The “let’s train the team on the CRM” fallacy

The classic B2B SaaS playbook goes: “Founder not using the CRM? Let’s run training. If they still don’t, let’s track usage metrics and send reminders.”

This is refusing to admit it’s not designed for the founder. The founder is 60, mobile-first, has no concept of work hours, and if a tool’s value proposition is “useful once you learn it” — you’ve lost.

If a tool’s value proposition is “useful once you learn it,” the founder isn’t using it.

Taking the WhatsApp layer seriously

The core decision in building Omnirago was: WhatsApp and Telegram as first-class citizens. Not a CRM with a “WhatsApp Integration” checkbox in the sidebar — a system that runs inside WhatsApp.

What this looks like in practice:

  • Customer records open from WhatsApp. If the founder sends “save Ahmet,” an AI assistant extracts name, phone, industry and creates the CRM record.
  • Deals close in WhatsApp. When a customer requests 3 SKUs, the message is parsed into a draft order. The founder confirms with one “ok.”
  • Invoices fire from WhatsApp. A “bill Mehmet” message connects to the e-invoice infrastructure, returns the PDF to the customer via WhatsApp.

This architecture decision comes with a tax: WhatsApp Business API’s rules (24-hour active session window, template message approval, per-channel rate limits) shape the core.
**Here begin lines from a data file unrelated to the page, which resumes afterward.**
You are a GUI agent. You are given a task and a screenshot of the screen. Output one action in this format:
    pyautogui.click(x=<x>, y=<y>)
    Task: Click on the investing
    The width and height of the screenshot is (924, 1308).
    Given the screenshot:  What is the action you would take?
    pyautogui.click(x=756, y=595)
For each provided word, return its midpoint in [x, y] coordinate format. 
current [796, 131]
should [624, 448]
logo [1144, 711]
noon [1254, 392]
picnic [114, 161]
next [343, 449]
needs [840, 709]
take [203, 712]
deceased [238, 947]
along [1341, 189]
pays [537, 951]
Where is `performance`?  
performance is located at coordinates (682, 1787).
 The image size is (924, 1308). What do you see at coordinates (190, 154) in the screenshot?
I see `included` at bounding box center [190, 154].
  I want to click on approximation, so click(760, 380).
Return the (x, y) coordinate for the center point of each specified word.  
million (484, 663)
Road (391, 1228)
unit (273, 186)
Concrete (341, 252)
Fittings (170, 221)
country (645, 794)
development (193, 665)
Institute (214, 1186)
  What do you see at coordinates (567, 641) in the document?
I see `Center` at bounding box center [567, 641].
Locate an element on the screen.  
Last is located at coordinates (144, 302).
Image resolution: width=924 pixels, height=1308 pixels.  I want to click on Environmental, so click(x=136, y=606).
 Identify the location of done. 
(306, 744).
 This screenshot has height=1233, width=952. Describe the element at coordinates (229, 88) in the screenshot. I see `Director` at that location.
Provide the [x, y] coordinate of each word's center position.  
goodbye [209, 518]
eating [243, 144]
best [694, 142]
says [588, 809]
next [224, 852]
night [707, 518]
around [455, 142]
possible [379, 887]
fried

CRMs that bolt on “WhatsApp plugin” later discover this and wear out.

Telegram: the dealer and supplier layer

There’s a quirk in Türkiye. B2C communication happens on WhatsApp; B2B coordination happens on Telegram.

Textile dealer networks, medical distributors, companies working with overseas suppliers — they share collection images, order tables, shipping screens in Telegram groups. The reason is simple: high file size limit, advanced group management, official bot infrastructure.

Omnirago’s Telegram layer is built on this: when a dealer asks, the bot answers stock; from a channel, an order opens; in the team’s private channel, the founder report posts.

The role of AI: operator multiplier

Once WhatsApp and Telegram are natively bound to the system, message volume scales fast. If the founder is solo or works with 1-2 operators, they can’t keep up manually.

The AI layer kicks in here:

  1. Conversation summarization. An 87-message group, summarized to 3 lines without reading.
  2. Customer segmentation. “Customers who ordered last month but went silent this month” works in natural language.
  3. Follow-up suggestion. Which customer, in what tone, consistent with prior conversation.

This is not operator replacement — it’s operator multiplication. One operator manages 200 customers instead of 50, with no increase in error rate.

Practical takeaway

The best software for an SMB founder is the software they can forget exists. WhatsApp feels natural to them; don’t show the system behind it, in fact let them forget about it.